Full_Name: Quanah Gibson-Mount Version: 2.4.46 OS: N/A URL: ftp://ftp.openldap.org/incoming/ Submission from: (NULL) (47.208.148.239)

While investigating a report of an issue with slapo-ppolicy in an MMR environment, I've found that ppolicy is destructive in a delta-sync replicated environment.

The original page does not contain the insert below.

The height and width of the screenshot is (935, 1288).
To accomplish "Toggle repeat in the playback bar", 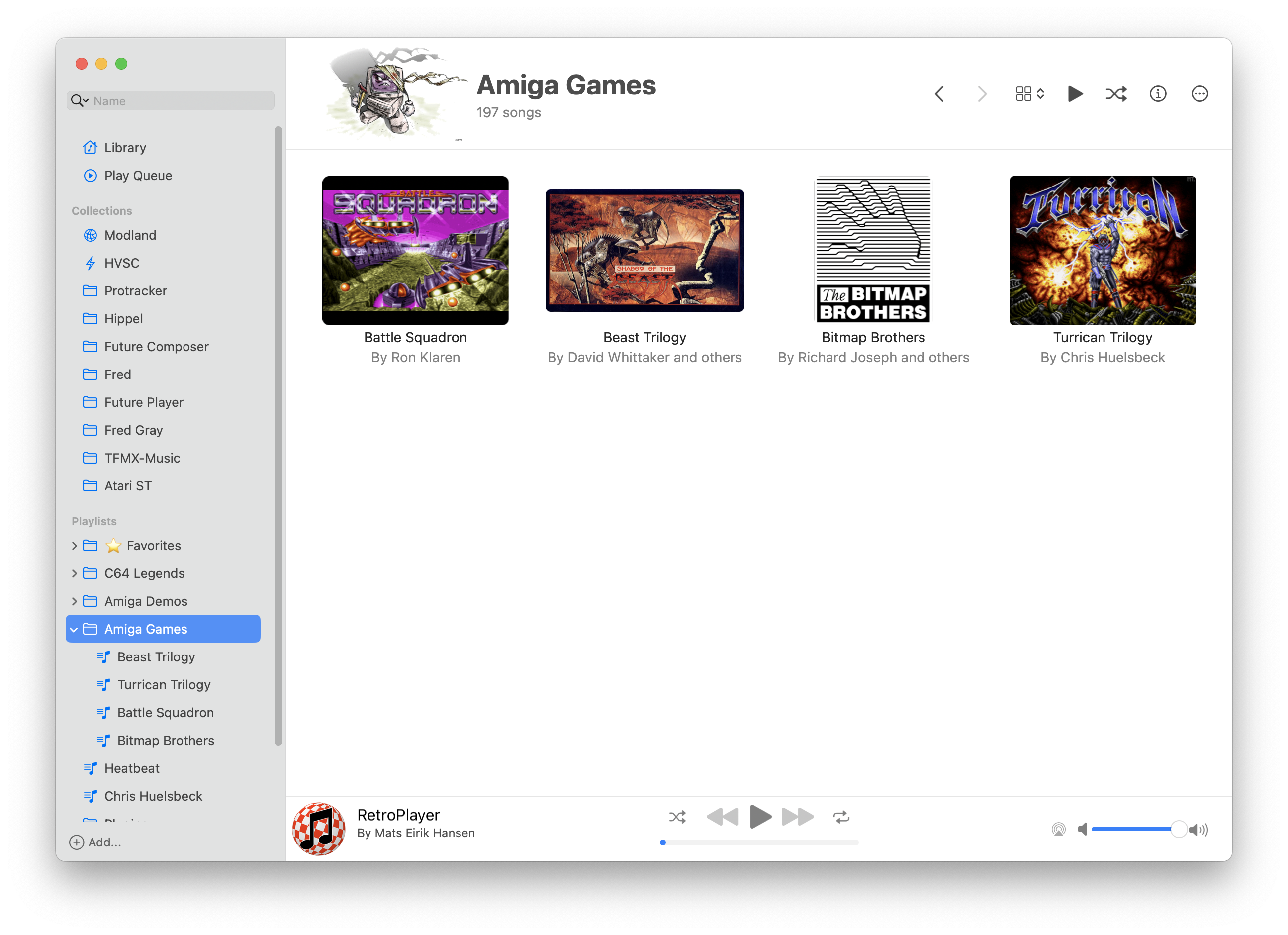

The root cause of course is that there is no guidance on how to handle how replication works with ppolicy, a deficiency that must be addressed before any final draft is completed.

Reproduction case:

a) Set up a delta-sync replicated environment with slapo-ppolicy enabled and a default policy of:

pwdAttribute: userPassword pwdLockout: TRUE pwdLockoutDuration: 1800 pwdMaxFailure: 100 pwdFailureCountInterval: 300

b) Bind as a user to master1 with an invalid password

c) perform an ldap v3 password modify against master1 as an administrative user and reset the password for the user in step b

When the second action is performed (c), all consumers will go into REFRESH mode:

Oct 11 11:44:37 anvil2 slapd[5791]: syncrepl_null_callback : error code 0x10 Oct 11 11:44:37 anvil2 slapd[5791]: slap_graduate_commit_csn: removing 0x7faf10106000 20181011184437.093014Z#000000#001#000000 Oct 11 11:44:37 anvil2 slapd[5791]: syncrepl_message_to_op: rid=001 be_modify uid=user1,ou=user,dc=example,dc=com (16) Oct 11 11:44:37 anvil2 slapd[5791]: do_syncrep2: rid=001 delta-sync lost sync on (reqStart=20181011184437.000001Z,cn=accesslog), switching to REFRESH

As noted in ITS#8125, going into REFRESH mode can cause data loss.